Kenny Brechner - May 21, 2020

That Lauren Castillo’s Our Friend Hedgehog is evocative of childhood classic read-aloud stories is unmistakable. Why though? To answer that question we should start out by asking which classics it is evocative of. I wouldn’t be surprised if that varied reader to reader but to me the books it summoned were Tove Jansson’s Moomintroll series, A.A. Milne’s Pooh books, Else Minarik’s Little Bear stories. All these books are marked by classic illustrations and when I pounced upon Our Friend Hedgehog a few pre-pandemic months ago it was because Lauren Castillo is a personal favorite illustrator and I was excited to see, in her first published written work, what sort of a story she had to tell. That the accompanying illustrations would be delightful was a given.

The characteristics Our Friend Hedgehog shares with the four books it evoked for me are a sublime blend of warmth and wonder, gentle adventure, kind humor, allayed misapprehension. discovery and friendship. The sense of possibility in a young reader is developing all the time of course, and it can also be curtailed by sad circumstances of environment. These classic books provide an exercise in world building which clothes childhood possibility in a living, magical garment. When the Snork Maiden tries to talk Moomintroll out of diving for breakfast dishes from the attic down to the kitchen in their submerged house Moominmama announces, “why shouldn’t he if he finds it thrilling?” That same sense of permissiveness and support for interest and adventure quietly illumines Our Friend Hedgehog.  It is conveyed through the interwoven actions of friendship and the natural world.

As with Emily from Little Bear and Christopher Robin from Pooh, Hedgehog and his animal companions make a human friend in Annika Mae Flores. The engaging and appealing Annika Mae provides a perfect guide for young readers to inhabit and explore this sunny world.

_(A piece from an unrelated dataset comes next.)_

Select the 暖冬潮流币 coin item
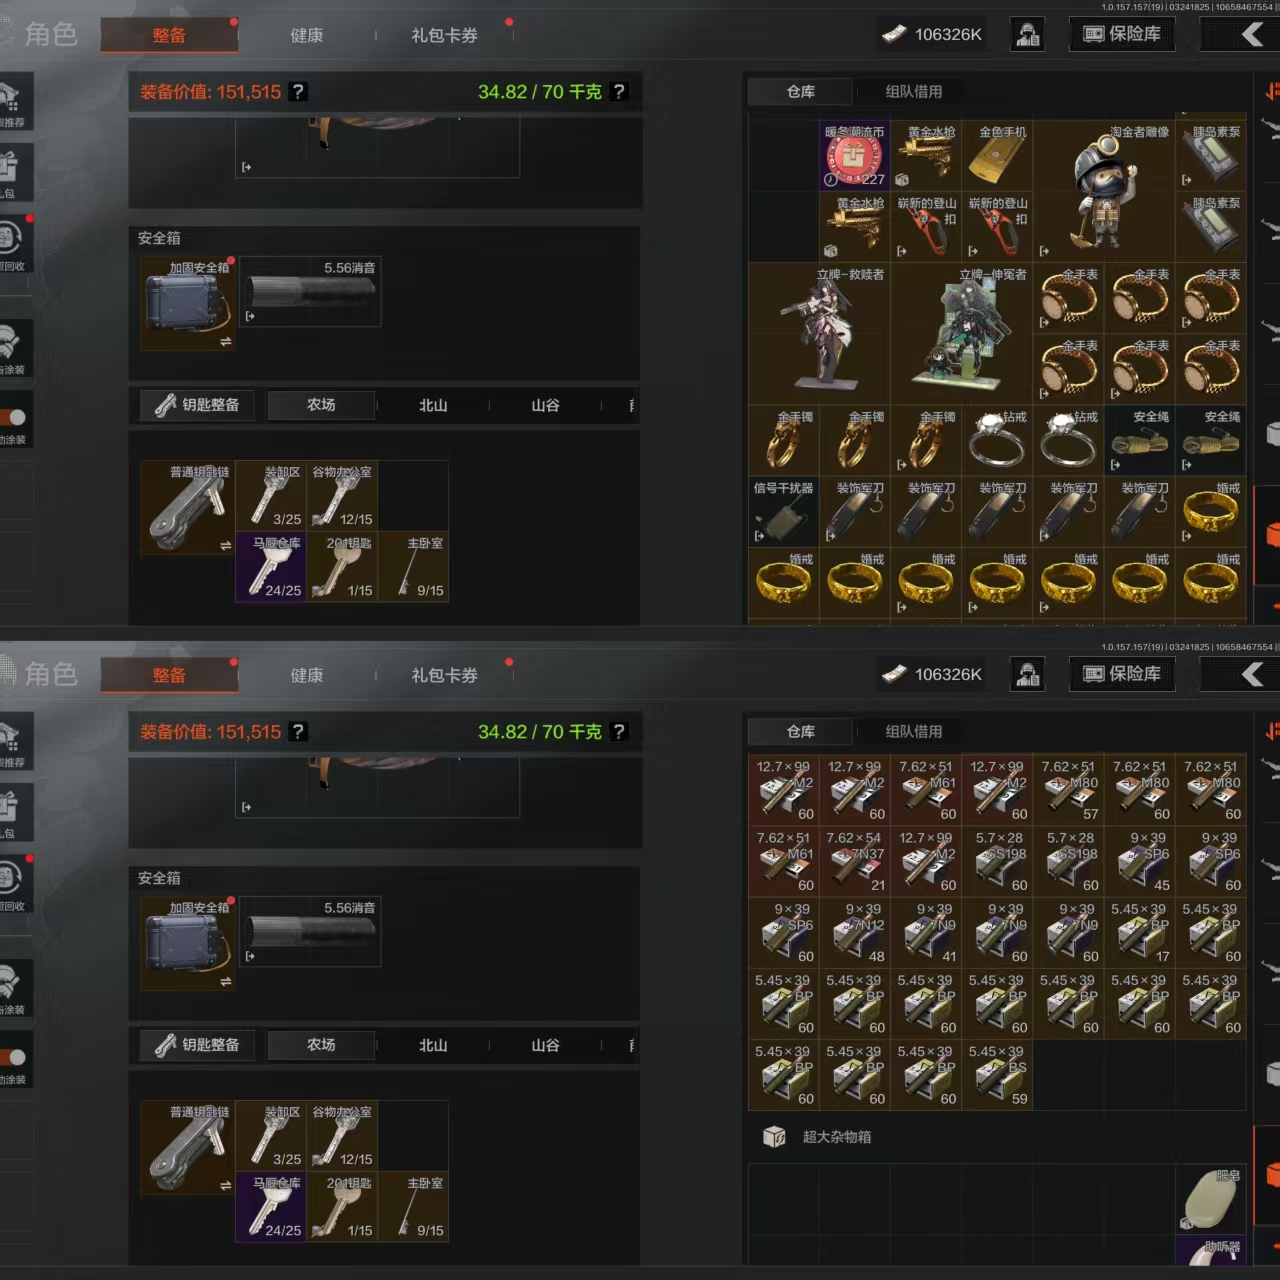 [x=854, y=156]
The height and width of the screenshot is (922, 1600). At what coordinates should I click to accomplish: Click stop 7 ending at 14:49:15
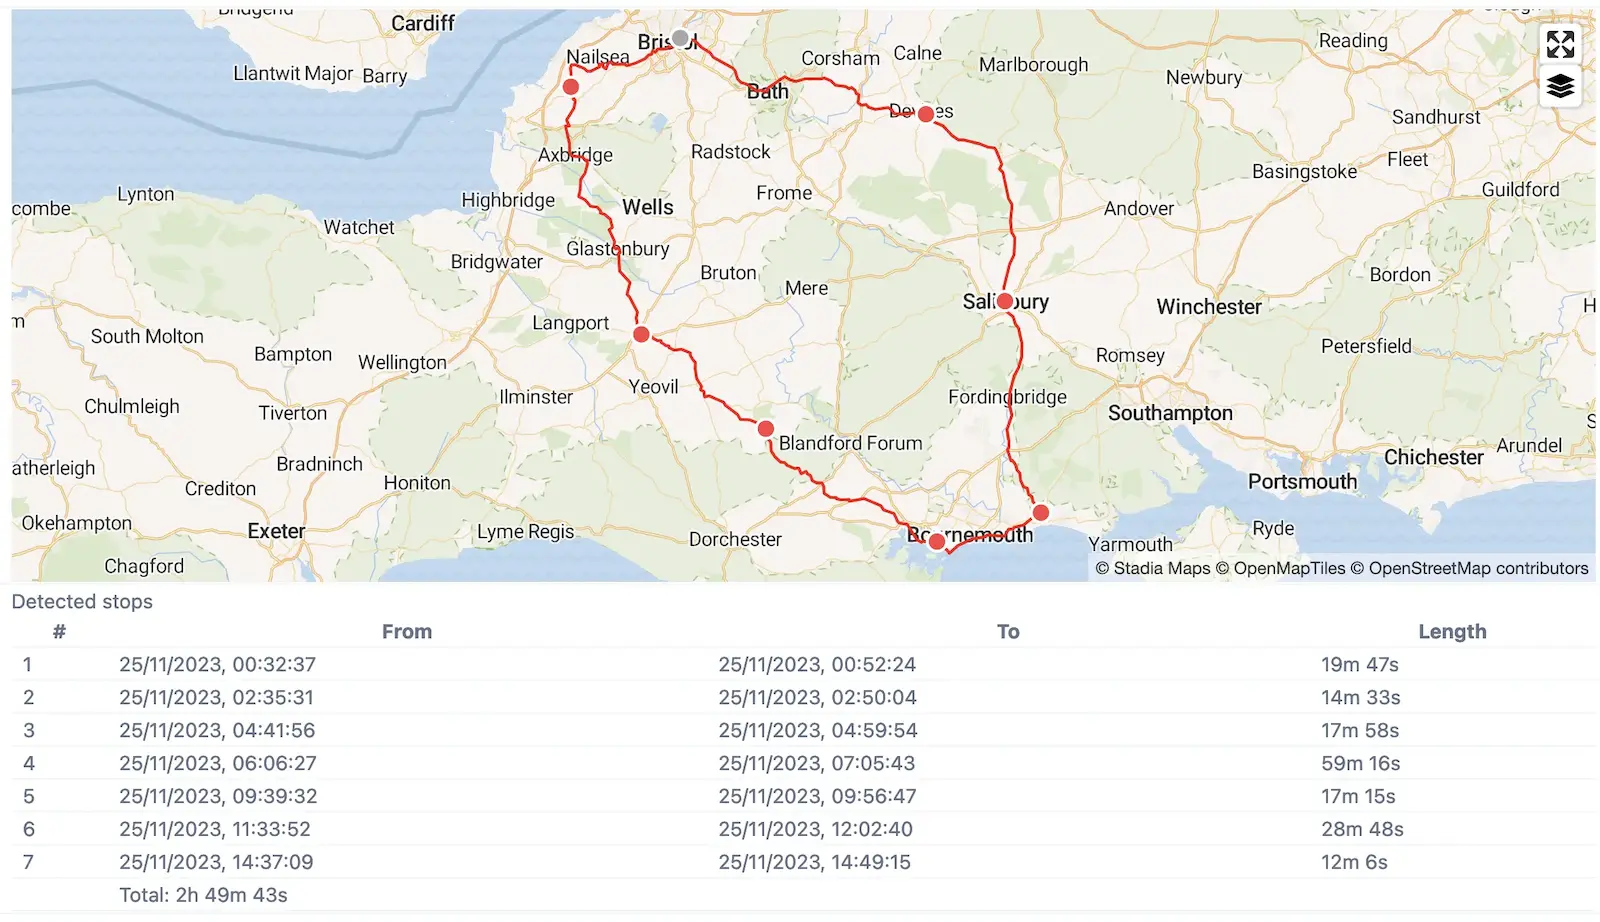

The comfort found in the timeless charm of Our Friend Hedgehog will be a happy discovery to many readers who are living through this most unsettled and uncertain of times.  For adults, sharing it with a child, it will be a welcome passage back to treasured inner landscapes of their own childhood,  the very agency of association enhancing the comforting effect of experiencing a new world so imbued with beloved aspects of the past. For children it will be just sheer delight, companionship, and wonder. Our Friend Hedgehog is a book that will still be there whenever you return to it.  It is of course a book to share. That’s why I’m sharing it with you.

1 thought on “‘Our Friend Hedgehog’

  1. Emily Schneider

    Lauren Castillo’s work is outstanding. Readers might also want to return to “The Reader,” “Nana in the City,” “It’s Not Time for Sleeping,” and her other earlier works. What I like best about this post is the way that you connect her work to some of the classics of children’s literature. Those older books are not fossils; they are living influences on some of the best authors and artists working today. Little Bear, Winnie-the-Pooh, and the Moomins are definitely still relevant, and Castillo’s characters are evidence of their vitality.